*** TASK DATA ***

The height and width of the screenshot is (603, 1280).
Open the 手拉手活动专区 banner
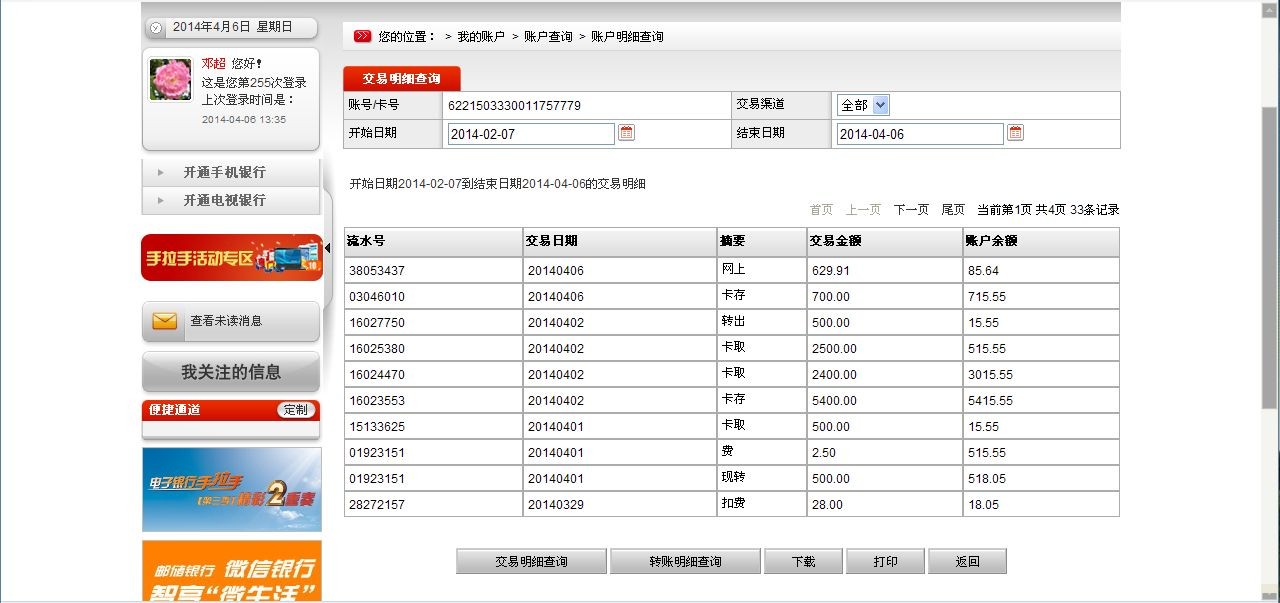(x=232, y=258)

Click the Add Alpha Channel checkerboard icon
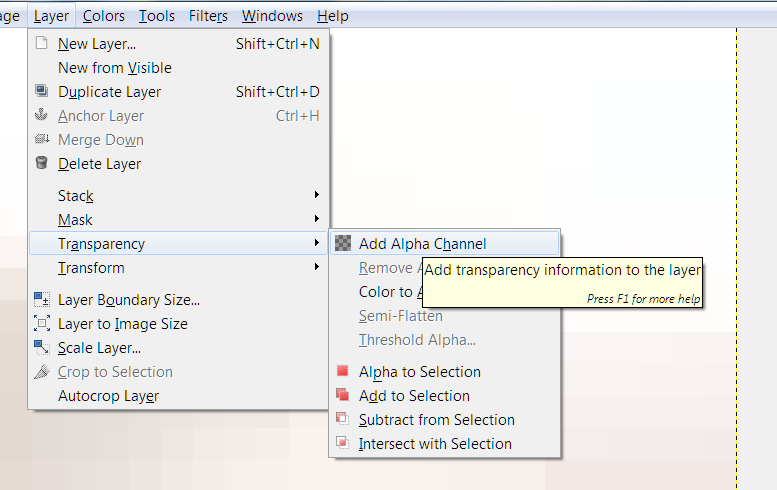tap(343, 244)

*** End of TASK DATA ***

TASK DETAILS:
In repeating the entries, exclude the pictures and alter nothing else.

EXERCISE SOLUTION:
The height and width of the screenshot is (603, 1280).
Open the 手拉手活动专区 banner
(x=232, y=258)

Click the Add Alpha Channel checkerboard icon
tap(343, 244)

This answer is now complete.